The price tumbled 15.3%, to close at $47.55 per share, down $8.58 Friday following Manpower's financial report, released before the markets opened.
Net earnings dropped 33% from the year before, even as revenue for the quarter climbed 17%, to reach a record $5.9 billion for the period. Earnings amounted to $107.4 million or $1.34 a share, including an 18 cent-per-share net charge that included gains from a new payroll tax calculation in France and an increase in the company's legal reserve for a regulatory case in France. The company benefited from the weak dollar, with an impact of about 21 cents per share from exchange rates.
In a conference call Friday, Manpower executives portrayed a reticent hiring market in the United States and much of the world but offered indications that things aren't bad all over and could be worse.
"In many ways, I feel uncomfortable saying that we had a solid quarter because of the backdrop of sour news that we're all hearing. But in fact we did have a solid second quarter," said Jeff Joerres, chairman, president and chief executive officer of Manpower.
U.S. operations, which lost 43% of their operating profit from the year before, showed a slight gain in revenue, and Joerres said that, aside from "hallway chatter," Manpower hasn't seen "massive downsizing" from domestic clients.
"The U.S. market continues to languish with mixed news. We are not seeing, however, any further decline," Joerres said.
And despite a 57% decrease in operating profit in France, which accounted for about one-third of Manpower's revenue for the quarter, other countries, including Italy, Belgium, Israel and Germany, were holding their own.
"While we've seen some softening -- and we believe we'll see further softening in Europe in the third quarter," Joerres said, "there are still some very strong performances, therefore giving us a much better glide path as we go into a potentially slower period."
Milwaukee-based Jefferson Wells International, a financial services arm of Manpower, continued to struggle, with an operating loss of $1.6 million for the quarter. Joerres remained bullish on the subsidiary's future, though, saying that companies have projects in the works for Jefferson Wells but have delayed pulling the trigger because of economic doubts.
"Our backlog is strong, our pipeline is healthy, but it just continues to be strung out," Joerres said.
Mark Marcon, an analyst for Milwaukee's Robert W. Baird & Co. issued a report Friday that notes "macro headwinds" facing Manpower as it lowered third-quarter earnings estimates to $1.45 to $1.489 a share, below most analysts' projections.
Marcon also pointed to increased contributions from Right Management, the Manpower subsidiary that counts on outplacement services for 70% of its business.

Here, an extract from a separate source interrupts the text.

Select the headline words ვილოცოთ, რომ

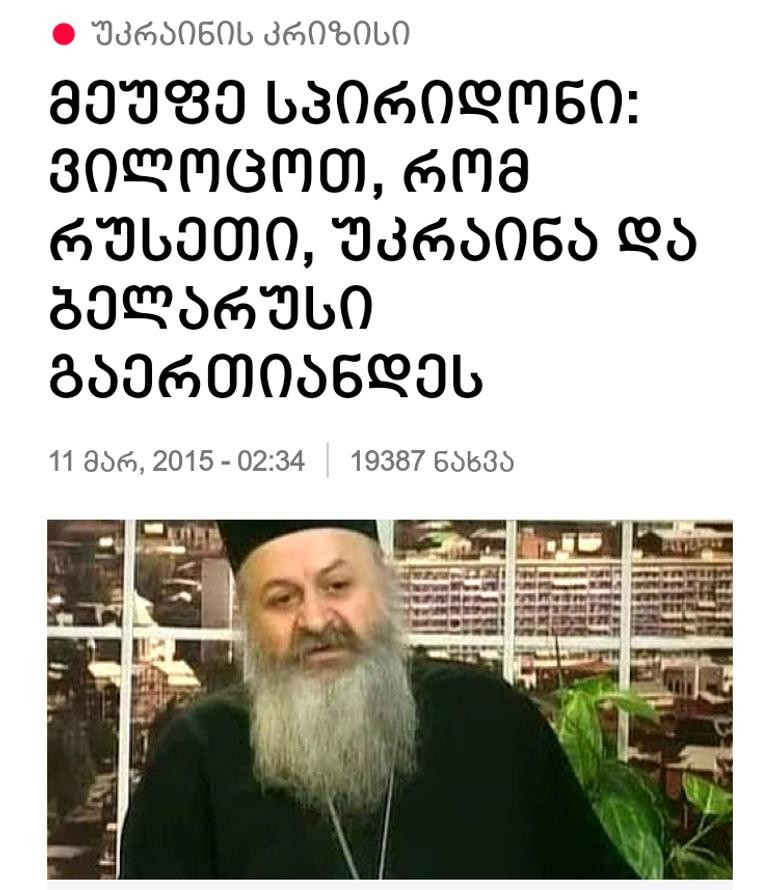[x=289, y=173]
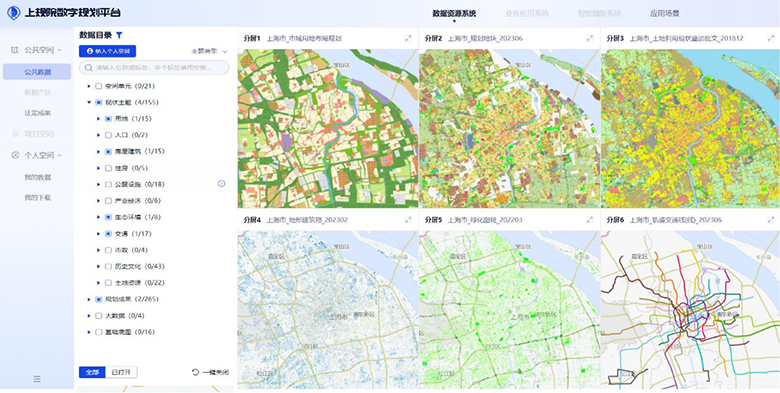
Task: Enlarge the 分屏6 rail transit map panel
Action: pos(771,219)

Manpower told its employees to expect a couple more quarters of rough sledding, Joerres said, and he expressed confidence that they would rally to the challenge.
"No doubt we will be in choppy waters," Joerres said, "but we have a team that knows how to manage expenses and, equally important, knows how to invest cleverly during this time so that we can rocket out the other side."
Manpower Inc.
2nd quarter
%
06/30 2008 2007 change
Sales $5,905 $5,034 17.3
Net income 107.4 160.4 -33.0
EPS (diluted) 1.34 1.86 -28.0
Six months
Sales $11,292 $9,570 18.0
Net income 182.9 219.9 -16.8
EPS (diluted) 2.27 2.54 -10.6
Figures in millions except for earnings per share. Percentages are based on unrounded sales and income figures.